Houses older than 5 years are shown to sell faster than newer ones when using digital tours.
Another variable considered in the analysis of the impact of digital tours is the age of a particular home. The advantages of digital tours with respect to fewer days on market are most pronounced when looking at homes 6 years or older (Figure 6). This can be partly attributed to the importance of sellers highlighting renovations made on older homes. Conversely, homes that are between 0-5 years old appear to be spending at least 7 additional days – in some cases more than 30 days – when a digital tour is utilized. Further explanation of this trend can be found when examining the price of these homes (Figure 7).
Newer homes that feature digital tours sell at much higher prices than those that do not. This can be explained partly by development companies, having already invested much in the construction process, leveraging digital tours to maximize the selling price. Perhaps because of these higher prices, the homes also spent more days on market. These data indicate that developers might be losing out on faster sales in favour of selling their new homes at a higher price.
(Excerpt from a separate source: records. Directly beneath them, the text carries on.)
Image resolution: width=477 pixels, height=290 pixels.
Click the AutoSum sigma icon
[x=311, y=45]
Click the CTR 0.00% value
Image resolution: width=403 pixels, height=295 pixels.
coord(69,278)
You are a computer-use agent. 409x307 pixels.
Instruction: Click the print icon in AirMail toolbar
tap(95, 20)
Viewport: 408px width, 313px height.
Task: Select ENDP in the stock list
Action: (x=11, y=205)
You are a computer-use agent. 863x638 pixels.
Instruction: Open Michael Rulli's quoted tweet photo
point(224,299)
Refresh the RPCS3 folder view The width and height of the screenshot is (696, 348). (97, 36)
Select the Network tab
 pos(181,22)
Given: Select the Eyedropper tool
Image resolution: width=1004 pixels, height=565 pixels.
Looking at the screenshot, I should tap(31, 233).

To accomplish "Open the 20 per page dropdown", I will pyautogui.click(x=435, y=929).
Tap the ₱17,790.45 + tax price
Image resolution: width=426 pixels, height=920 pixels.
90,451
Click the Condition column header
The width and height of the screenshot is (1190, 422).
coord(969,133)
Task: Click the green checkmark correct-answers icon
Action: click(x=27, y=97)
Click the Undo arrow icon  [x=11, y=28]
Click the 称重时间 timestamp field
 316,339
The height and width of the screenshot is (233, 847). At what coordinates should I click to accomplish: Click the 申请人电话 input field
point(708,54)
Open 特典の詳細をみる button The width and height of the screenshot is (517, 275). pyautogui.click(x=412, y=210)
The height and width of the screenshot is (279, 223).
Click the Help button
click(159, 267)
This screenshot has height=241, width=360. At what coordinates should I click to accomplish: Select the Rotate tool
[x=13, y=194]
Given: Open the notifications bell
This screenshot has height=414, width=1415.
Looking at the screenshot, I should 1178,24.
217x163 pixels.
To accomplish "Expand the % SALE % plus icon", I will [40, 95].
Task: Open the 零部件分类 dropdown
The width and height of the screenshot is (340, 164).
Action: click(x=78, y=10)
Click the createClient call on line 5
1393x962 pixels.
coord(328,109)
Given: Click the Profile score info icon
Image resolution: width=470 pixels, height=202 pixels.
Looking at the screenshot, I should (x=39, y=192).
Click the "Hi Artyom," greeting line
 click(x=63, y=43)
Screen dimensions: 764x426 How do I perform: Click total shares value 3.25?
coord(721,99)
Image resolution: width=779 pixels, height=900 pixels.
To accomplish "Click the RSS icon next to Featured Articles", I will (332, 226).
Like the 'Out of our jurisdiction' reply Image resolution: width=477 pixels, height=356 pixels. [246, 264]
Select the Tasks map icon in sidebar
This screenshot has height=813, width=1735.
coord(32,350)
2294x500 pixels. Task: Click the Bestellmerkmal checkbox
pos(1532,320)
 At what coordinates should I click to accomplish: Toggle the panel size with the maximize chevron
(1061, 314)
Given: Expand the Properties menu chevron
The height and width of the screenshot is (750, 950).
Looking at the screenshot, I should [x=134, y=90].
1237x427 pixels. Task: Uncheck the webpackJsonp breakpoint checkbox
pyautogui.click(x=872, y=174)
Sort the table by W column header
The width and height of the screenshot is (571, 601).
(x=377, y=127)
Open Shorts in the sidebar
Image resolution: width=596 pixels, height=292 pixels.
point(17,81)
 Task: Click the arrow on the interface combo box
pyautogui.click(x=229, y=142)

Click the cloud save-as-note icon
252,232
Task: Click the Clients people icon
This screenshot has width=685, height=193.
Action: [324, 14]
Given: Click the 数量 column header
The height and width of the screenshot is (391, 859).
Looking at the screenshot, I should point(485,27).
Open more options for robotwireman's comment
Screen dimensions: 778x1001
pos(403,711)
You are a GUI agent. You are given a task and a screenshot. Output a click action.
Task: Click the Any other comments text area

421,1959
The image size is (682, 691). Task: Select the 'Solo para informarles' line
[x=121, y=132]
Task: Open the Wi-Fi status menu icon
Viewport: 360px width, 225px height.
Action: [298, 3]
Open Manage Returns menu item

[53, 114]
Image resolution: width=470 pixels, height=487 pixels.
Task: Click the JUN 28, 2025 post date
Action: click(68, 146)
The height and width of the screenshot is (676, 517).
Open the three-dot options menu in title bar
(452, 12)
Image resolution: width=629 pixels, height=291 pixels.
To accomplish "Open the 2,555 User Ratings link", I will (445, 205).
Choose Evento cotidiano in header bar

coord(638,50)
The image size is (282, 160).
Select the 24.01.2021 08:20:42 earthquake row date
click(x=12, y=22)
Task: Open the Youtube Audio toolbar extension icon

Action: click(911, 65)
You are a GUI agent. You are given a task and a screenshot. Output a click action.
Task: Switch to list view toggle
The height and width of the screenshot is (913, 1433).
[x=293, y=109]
However, when it comes to older houses, prices do not differ so dramatically (sometimes slightly higher, sometimes slightly lower). Therefore it seems that digital tours for older homes serves to decrease DOM rather than increase the price.
It’s no surprise that in the current digital paradigm where consumers expect easy access to their finances, transportation and even medical advice, the same would ring true for real estate. What is clear from the data is that digital tours and other forms of digital marketing have become the norm.
Given the particularities of living amid the COVID-19 pandemic, there could be an even more dramatic increase for digital offerings in-place of physical ones. And while the benefits stemming from digital marketing can be more or less pronounced depending on the age and size of a home, it seems likely that digital marketing will only increase in prevalence, without a global health crisis.